Exercice à traiter: Recopier le passage de l'extrait de page qui commence aux mots « C’est une exhortation » et s'arrête après « eau est vin. », en y substituant « injonction » à « exhortation ».

Extrait de page:
Donc la question que Jésus pose ne serait pas à prendre comme une remise en place, mais comme interrogation générale, universelle, posée à tout le monde :
« Qu’avons-nous en commun ? » serait ainsi la base sur laquelle tout se vit, même et surtout les différences et les conflits. Ce serait cet « être là » quand on ne sait pas tout suite ce qui nous est commun et pas encore ou plus quoi faire ; Marie, en interpellant son fils, le toucherait donc. En conséquence, Jésus, « le salut », ne pourra plus faire autrement qu’y répondre, par sa présence même, être lui-même présent, entièrement présent (sans être absorbé par une autre préoccupation2), ce qui serait déjà en soi transformation de la réalité (« changement » d’eau en vin), une autre et nouvelle vision de la réalité, qui elle, en tant que telle et physiquement, n’aurait pas besoin d’être changée d’une manière supranaturelle. Ce serait une réaffirmation que le salut est inscrit dans la création ; tout serait une question du point de vue, donc de la vision et de la perception de la réalité. Ainsi, le changement serait conséquence, théologie de la grâce, et non pas condition de la foi, théologie des œuvres. Ce serait même valable pour Jésus, valable pour Dieu lui-même. Ce ne serait pas parce que Dieu est bon que nous y croyions, ce serait parce que nous y « croyons », avons confiance, comptons sur lui, que sa bonté n’aurait pas d’autre choix que de se manifester (cf. la « guérison » de l’aveugle né, Jean 9). La conséquence en serait que toute heure serait la bonne, même si « le salut » « résiste » : « mon heure n’est pas encore venue ». L’heure du salut, c’est maintenant (« puisez maintenant », v. 8). Nous aurions le droit de le rappeler à Dieu :
« Sois celui que tu es, Seigneur ! Pour que nous devenions nous ce que nous sommes … »3
v. 5 « Quoi qu’il vous dise, faites-le. »
C’est une exhortation redoutable, pour nous qui voulons être simples serviteurs. C’est d’ailleurs à eux, et non pas aux disciples, que Marie s’adresse, donc de « féminité à féminité », notre féminité à nous qui est « passivité » (cf. plus haut), passivité active, action qui ne veut pas avoir raison, suivance non pas bête et stupide, mais confiante que le « manque » (tombeau vide!) peut être comblé, et cela avec de l’eau, l’élémentaire. Celui-ci, en situation de manque, devient grâce, vin.
En présence de Dieu, tout eau est vin.
Par là, l’eau suffit-elle ? Couvrir les besoins fondamentaux, est-ce suffisant ?
En posant cette question, nous retombons dans la logique supranaturaliste qui veut changer « physiquement » l’eau en vin, ici face à la question, le vin en eau. La grâce, ou le surplus, il faut les goûter, cela fait partie des droits fondamentaux, la bonté, au-delà du dû, en fait partie. Tout dépend de la foi : parfois l’eau est eau et le vin vin, parfois le vin que de l’eau et parfois l’eau du vin.

Données fournies:
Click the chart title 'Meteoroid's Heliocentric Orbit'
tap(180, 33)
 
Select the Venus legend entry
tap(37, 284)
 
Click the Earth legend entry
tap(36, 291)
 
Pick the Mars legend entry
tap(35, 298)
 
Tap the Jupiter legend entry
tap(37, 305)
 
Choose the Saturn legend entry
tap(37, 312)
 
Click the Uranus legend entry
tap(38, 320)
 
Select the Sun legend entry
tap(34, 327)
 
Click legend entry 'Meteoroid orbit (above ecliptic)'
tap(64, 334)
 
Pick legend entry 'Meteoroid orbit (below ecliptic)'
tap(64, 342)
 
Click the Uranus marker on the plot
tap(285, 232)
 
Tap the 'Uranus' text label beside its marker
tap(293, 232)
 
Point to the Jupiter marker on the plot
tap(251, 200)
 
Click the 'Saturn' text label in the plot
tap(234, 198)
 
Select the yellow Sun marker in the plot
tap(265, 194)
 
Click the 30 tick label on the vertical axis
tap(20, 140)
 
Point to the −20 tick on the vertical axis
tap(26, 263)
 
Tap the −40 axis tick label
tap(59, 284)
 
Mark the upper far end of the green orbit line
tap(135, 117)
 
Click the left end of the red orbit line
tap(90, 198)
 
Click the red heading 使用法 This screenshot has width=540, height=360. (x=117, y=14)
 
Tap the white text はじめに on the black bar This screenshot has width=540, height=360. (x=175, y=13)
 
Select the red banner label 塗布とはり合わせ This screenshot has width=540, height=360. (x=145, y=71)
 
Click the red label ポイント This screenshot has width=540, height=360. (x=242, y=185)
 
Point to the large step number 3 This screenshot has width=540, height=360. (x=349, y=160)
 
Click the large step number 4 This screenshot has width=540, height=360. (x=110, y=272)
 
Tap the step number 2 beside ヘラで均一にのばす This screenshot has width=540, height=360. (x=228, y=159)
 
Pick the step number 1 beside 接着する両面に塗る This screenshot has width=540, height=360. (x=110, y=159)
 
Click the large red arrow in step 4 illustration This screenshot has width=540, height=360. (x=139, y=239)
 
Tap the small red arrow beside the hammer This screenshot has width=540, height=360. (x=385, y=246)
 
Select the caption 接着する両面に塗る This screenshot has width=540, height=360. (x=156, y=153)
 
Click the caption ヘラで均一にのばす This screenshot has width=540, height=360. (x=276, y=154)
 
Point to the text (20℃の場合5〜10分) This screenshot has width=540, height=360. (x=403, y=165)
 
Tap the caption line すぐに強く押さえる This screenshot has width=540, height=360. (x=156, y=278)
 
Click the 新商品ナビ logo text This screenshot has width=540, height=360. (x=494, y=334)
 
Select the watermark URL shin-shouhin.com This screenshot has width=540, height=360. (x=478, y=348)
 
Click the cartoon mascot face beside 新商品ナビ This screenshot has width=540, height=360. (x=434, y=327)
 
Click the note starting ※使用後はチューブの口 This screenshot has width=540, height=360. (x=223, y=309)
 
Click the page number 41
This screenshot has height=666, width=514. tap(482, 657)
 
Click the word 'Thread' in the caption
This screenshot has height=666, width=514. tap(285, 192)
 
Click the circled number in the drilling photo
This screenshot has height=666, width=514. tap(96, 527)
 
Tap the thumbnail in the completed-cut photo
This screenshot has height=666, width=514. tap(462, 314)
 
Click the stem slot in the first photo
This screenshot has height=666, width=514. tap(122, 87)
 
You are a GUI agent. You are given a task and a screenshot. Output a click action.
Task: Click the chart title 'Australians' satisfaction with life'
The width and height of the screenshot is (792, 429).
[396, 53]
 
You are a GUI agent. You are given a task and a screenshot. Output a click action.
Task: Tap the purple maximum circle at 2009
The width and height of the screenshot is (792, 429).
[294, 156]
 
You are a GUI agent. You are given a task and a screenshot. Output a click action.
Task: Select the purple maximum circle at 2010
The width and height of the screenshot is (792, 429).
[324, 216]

Résultat obtenu:
C’est une injonction redoutable, pour nous qui voulons être simples serviteurs. C’est d’ailleurs à eux, et non pas aux disciples, que Marie s’adresse, donc de « féminité à féminité », notre féminité à nous qui est « passivité » (cf. plus haut), passivité active, action qui ne veut pas avoir raison, suivance non pas bête et stupide, mais confiante que le « manque » (tombeau vide!) peut être comblé, et cela avec de l’eau, l’élémentaire. Celui-ci, en situation de manque, devient grâce, vin.
En présence de Dieu, tout eau est vin.